## Activity
Starting at the top of the entries below, set down each line exactly as written, and stop after the line containing "Given: Select the Null Offset radio button".

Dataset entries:
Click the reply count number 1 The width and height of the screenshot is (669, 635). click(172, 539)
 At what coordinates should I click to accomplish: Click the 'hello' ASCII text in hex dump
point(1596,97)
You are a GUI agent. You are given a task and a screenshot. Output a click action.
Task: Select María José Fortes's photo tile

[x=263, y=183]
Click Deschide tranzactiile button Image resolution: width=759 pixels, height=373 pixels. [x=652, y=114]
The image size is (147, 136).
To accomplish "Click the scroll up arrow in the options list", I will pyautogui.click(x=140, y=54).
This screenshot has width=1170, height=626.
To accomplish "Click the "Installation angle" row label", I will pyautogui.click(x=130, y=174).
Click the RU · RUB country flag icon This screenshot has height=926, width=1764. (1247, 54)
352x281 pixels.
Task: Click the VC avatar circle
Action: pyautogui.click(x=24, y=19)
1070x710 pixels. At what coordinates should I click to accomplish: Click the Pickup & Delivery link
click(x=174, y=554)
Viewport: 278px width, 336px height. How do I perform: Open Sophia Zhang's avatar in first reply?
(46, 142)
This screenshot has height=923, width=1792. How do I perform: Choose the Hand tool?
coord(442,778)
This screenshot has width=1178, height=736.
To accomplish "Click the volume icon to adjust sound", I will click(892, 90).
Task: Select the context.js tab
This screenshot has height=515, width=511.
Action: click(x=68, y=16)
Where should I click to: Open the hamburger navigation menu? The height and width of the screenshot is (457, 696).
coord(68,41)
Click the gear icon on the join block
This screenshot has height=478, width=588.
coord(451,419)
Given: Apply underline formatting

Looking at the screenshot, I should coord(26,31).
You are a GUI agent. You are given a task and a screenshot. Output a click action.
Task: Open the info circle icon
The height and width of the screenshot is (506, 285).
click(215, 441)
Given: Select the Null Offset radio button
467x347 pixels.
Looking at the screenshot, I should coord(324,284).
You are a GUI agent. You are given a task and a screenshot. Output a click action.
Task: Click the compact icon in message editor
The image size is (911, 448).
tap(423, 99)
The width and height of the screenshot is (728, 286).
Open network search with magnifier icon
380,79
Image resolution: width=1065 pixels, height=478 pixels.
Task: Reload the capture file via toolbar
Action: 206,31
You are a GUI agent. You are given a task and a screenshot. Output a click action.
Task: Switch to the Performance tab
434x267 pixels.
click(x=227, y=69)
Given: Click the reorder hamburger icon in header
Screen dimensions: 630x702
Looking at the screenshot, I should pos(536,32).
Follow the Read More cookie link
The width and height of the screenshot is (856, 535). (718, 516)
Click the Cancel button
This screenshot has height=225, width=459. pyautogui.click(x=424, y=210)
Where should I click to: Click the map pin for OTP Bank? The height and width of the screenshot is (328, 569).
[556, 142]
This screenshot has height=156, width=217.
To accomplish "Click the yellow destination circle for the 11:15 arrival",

## Expected answer
Click the reply count number 1 The width and height of the screenshot is (669, 635). click(172, 539)
 At what coordinates should I click to accomplish: Click the 'hello' ASCII text in hex dump
point(1596,97)
You are a GUI agent. You are given a task and a screenshot. Output a click action.
Task: Select María José Fortes's photo tile

[x=263, y=183]
Click Deschide tranzactiile button Image resolution: width=759 pixels, height=373 pixels. [x=652, y=114]
The image size is (147, 136).
To accomplish "Click the scroll up arrow in the options list", I will pyautogui.click(x=140, y=54).
This screenshot has width=1170, height=626.
To accomplish "Click the "Installation angle" row label", I will pyautogui.click(x=130, y=174).
Click the RU · RUB country flag icon This screenshot has height=926, width=1764. (1247, 54)
352x281 pixels.
Task: Click the VC avatar circle
Action: pyautogui.click(x=24, y=19)
1070x710 pixels. At what coordinates should I click to accomplish: Click the Pickup & Delivery link
click(x=174, y=554)
Viewport: 278px width, 336px height. How do I perform: Open Sophia Zhang's avatar in first reply?
(46, 142)
This screenshot has height=923, width=1792. How do I perform: Choose the Hand tool?
coord(442,778)
This screenshot has width=1178, height=736.
To accomplish "Click the volume icon to adjust sound", I will click(892, 90).
Task: Select the context.js tab
This screenshot has height=515, width=511.
Action: click(x=68, y=16)
Where should I click to: Open the hamburger navigation menu? The height and width of the screenshot is (457, 696).
coord(68,41)
Click the gear icon on the join block
This screenshot has height=478, width=588.
coord(451,419)
Given: Apply underline formatting

Looking at the screenshot, I should coord(26,31).
You are a GUI agent. You are given a task and a screenshot. Output a click action.
Task: Open the info circle icon
The height and width of the screenshot is (506, 285).
click(215, 441)
Given: Select the Null Offset radio button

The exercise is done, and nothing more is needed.